WORK ORDER: Write out the whole listing. Leave out nothing.

#### EXTRACTED DATA

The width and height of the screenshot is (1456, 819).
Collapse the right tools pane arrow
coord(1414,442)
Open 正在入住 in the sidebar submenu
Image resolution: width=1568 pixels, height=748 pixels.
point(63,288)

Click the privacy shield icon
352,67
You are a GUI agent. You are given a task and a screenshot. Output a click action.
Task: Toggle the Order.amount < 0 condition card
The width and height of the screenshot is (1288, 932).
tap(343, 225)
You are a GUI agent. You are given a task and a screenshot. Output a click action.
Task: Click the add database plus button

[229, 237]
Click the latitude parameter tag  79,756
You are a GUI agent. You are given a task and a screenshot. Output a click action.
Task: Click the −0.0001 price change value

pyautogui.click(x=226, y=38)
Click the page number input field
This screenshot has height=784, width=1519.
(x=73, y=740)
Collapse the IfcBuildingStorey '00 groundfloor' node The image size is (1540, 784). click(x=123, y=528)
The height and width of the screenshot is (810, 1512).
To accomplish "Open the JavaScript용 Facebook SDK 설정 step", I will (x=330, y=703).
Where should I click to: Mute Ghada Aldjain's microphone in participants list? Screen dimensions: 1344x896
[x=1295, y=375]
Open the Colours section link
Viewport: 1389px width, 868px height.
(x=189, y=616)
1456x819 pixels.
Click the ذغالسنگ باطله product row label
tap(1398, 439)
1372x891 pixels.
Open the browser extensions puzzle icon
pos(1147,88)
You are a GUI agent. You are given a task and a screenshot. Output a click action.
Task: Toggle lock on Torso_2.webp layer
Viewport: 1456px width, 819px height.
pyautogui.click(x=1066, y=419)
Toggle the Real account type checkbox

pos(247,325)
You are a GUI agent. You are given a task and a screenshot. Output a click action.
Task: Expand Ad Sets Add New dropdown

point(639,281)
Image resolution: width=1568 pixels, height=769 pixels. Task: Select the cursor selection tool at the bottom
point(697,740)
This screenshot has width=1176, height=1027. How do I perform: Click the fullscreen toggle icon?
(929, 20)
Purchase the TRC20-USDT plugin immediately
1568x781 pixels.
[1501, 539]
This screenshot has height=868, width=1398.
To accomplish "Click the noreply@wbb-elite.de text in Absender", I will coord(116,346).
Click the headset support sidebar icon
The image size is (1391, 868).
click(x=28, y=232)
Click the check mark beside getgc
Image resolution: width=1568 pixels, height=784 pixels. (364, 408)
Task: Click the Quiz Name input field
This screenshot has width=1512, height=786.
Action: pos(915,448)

########

SOLUTION TO THE PROBLEM:
The width and height of the screenshot is (1456, 819).
Collapse the right tools pane arrow
coord(1414,442)
Open 正在入住 in the sidebar submenu
Image resolution: width=1568 pixels, height=748 pixels.
point(63,288)

Click the privacy shield icon
352,67
You are a GUI agent. You are given a task and a screenshot. Output a click action.
Task: Toggle the Order.amount < 0 condition card
The width and height of the screenshot is (1288, 932).
tap(343, 225)
You are a GUI agent. You are given a task and a screenshot. Output a click action.
Task: Click the add database plus button

[229, 237]
Click the latitude parameter tag  79,756
You are a GUI agent. You are given a task and a screenshot. Output a click action.
Task: Click the −0.0001 price change value

pyautogui.click(x=226, y=38)
Click the page number input field
This screenshot has height=784, width=1519.
(x=73, y=740)
Collapse the IfcBuildingStorey '00 groundfloor' node The image size is (1540, 784). click(x=123, y=528)
The height and width of the screenshot is (810, 1512).
To accomplish "Open the JavaScript용 Facebook SDK 설정 step", I will (x=330, y=703).
Where should I click to: Mute Ghada Aldjain's microphone in participants list? Screen dimensions: 1344x896
[x=1295, y=375]
Open the Colours section link
Viewport: 1389px width, 868px height.
(x=189, y=616)
1456x819 pixels.
Click the ذغالسنگ باطله product row label
tap(1398, 439)
1372x891 pixels.
Open the browser extensions puzzle icon
pos(1147,88)
You are a GUI agent. You are given a task and a screenshot. Output a click action.
Task: Toggle lock on Torso_2.webp layer
Viewport: 1456px width, 819px height.
pyautogui.click(x=1066, y=419)
Toggle the Real account type checkbox

pos(247,325)
You are a GUI agent. You are given a task and a screenshot. Output a click action.
Task: Expand Ad Sets Add New dropdown

point(639,281)
Image resolution: width=1568 pixels, height=769 pixels. Task: Select the cursor selection tool at the bottom
point(697,740)
This screenshot has width=1176, height=1027. How do I perform: Click the fullscreen toggle icon?
(929, 20)
Purchase the TRC20-USDT plugin immediately
1568x781 pixels.
[1501, 539]
This screenshot has height=868, width=1398.
To accomplish "Click the noreply@wbb-elite.de text in Absender", I will coord(116,346).
Click the headset support sidebar icon
The image size is (1391, 868).
click(x=28, y=232)
Click the check mark beside getgc
Image resolution: width=1568 pixels, height=784 pixels. (364, 408)
Task: Click the Quiz Name input field
This screenshot has width=1512, height=786.
Action: pos(915,448)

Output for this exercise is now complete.